>>>
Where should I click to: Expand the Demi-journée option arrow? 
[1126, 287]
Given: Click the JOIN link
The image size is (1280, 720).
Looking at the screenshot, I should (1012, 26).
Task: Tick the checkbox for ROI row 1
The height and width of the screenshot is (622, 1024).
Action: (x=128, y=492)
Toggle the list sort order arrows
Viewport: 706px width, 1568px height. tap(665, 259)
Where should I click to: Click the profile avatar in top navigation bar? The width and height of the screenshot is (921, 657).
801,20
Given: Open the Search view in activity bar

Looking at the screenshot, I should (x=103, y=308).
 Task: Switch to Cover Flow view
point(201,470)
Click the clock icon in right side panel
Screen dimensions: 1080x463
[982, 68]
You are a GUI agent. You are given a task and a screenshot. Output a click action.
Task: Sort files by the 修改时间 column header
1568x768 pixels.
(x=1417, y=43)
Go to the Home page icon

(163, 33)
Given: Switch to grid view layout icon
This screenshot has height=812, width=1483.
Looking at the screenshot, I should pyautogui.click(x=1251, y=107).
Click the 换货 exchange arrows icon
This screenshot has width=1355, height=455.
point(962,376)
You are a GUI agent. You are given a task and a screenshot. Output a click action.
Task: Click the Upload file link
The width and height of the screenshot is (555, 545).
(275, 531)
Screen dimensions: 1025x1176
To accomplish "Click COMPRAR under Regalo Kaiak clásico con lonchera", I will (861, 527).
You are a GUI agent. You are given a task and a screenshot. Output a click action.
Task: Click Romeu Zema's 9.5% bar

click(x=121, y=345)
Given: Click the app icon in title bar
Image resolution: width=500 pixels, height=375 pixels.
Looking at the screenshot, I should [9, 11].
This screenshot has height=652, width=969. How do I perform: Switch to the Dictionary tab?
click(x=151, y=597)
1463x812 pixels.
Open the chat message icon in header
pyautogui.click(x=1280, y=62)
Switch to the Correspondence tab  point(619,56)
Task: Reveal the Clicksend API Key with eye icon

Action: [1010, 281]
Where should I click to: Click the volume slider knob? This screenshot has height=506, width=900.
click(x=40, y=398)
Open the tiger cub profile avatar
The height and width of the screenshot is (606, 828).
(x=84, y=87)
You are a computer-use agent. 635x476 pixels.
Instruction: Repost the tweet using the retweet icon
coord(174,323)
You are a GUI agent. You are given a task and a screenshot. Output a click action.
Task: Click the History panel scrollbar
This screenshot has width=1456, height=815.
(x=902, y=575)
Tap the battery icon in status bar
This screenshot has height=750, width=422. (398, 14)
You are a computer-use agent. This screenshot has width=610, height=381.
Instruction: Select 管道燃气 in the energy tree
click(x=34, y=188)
<<<
▸ **PROBLEM DETAILS**
Write out the whole listing again. Match it word for word.

▸ **SOLUTION TO THE PROBLEM**
Where should I click to: Expand the Demi-journée option arrow? 
[1126, 287]
Given: Click the JOIN link
The image size is (1280, 720).
Looking at the screenshot, I should (1012, 26).
Task: Tick the checkbox for ROI row 1
The height and width of the screenshot is (622, 1024).
Action: (x=128, y=492)
Toggle the list sort order arrows
Viewport: 706px width, 1568px height. tap(665, 259)
Where should I click to: Click the profile avatar in top navigation bar? The width and height of the screenshot is (921, 657).
801,20
Given: Open the Search view in activity bar

Looking at the screenshot, I should (x=103, y=308).
 Task: Switch to Cover Flow view
point(201,470)
Click the clock icon in right side panel
Screen dimensions: 1080x463
[982, 68]
You are a GUI agent. You are given a task and a screenshot. Output a click action.
Task: Sort files by the 修改时间 column header
1568x768 pixels.
(x=1417, y=43)
Go to the Home page icon

(163, 33)
Given: Switch to grid view layout icon
This screenshot has height=812, width=1483.
Looking at the screenshot, I should pyautogui.click(x=1251, y=107).
Click the 换货 exchange arrows icon
This screenshot has width=1355, height=455.
point(962,376)
You are a GUI agent. You are given a task and a screenshot. Output a click action.
Task: Click the Upload file link
The width and height of the screenshot is (555, 545).
(275, 531)
Screen dimensions: 1025x1176
To accomplish "Click COMPRAR under Regalo Kaiak clásico con lonchera", I will (861, 527).
You are a GUI agent. You are given a task and a screenshot. Output a click action.
Task: Click Romeu Zema's 9.5% bar

click(x=121, y=345)
Given: Click the app icon in title bar
Image resolution: width=500 pixels, height=375 pixels.
Looking at the screenshot, I should [9, 11].
This screenshot has height=652, width=969. How do I perform: Switch to the Dictionary tab?
click(x=151, y=597)
1463x812 pixels.
Open the chat message icon in header
pyautogui.click(x=1280, y=62)
Switch to the Correspondence tab  point(619,56)
Task: Reveal the Clicksend API Key with eye icon

Action: [1010, 281]
Where should I click to: Click the volume slider knob? This screenshot has height=506, width=900.
click(x=40, y=398)
Open the tiger cub profile avatar
The height and width of the screenshot is (606, 828).
(x=84, y=87)
You are a computer-use agent. 635x476 pixels.
Instruction: Repost the tweet using the retweet icon
coord(174,323)
You are a GUI agent. You are given a task and a screenshot. Output a click action.
Task: Click the History panel scrollbar
This screenshot has width=1456, height=815.
(x=902, y=575)
Tap the battery icon in status bar
This screenshot has height=750, width=422. (398, 14)
You are a computer-use agent. This screenshot has width=610, height=381.
Instruction: Select 管道燃气 in the energy tree
click(x=34, y=188)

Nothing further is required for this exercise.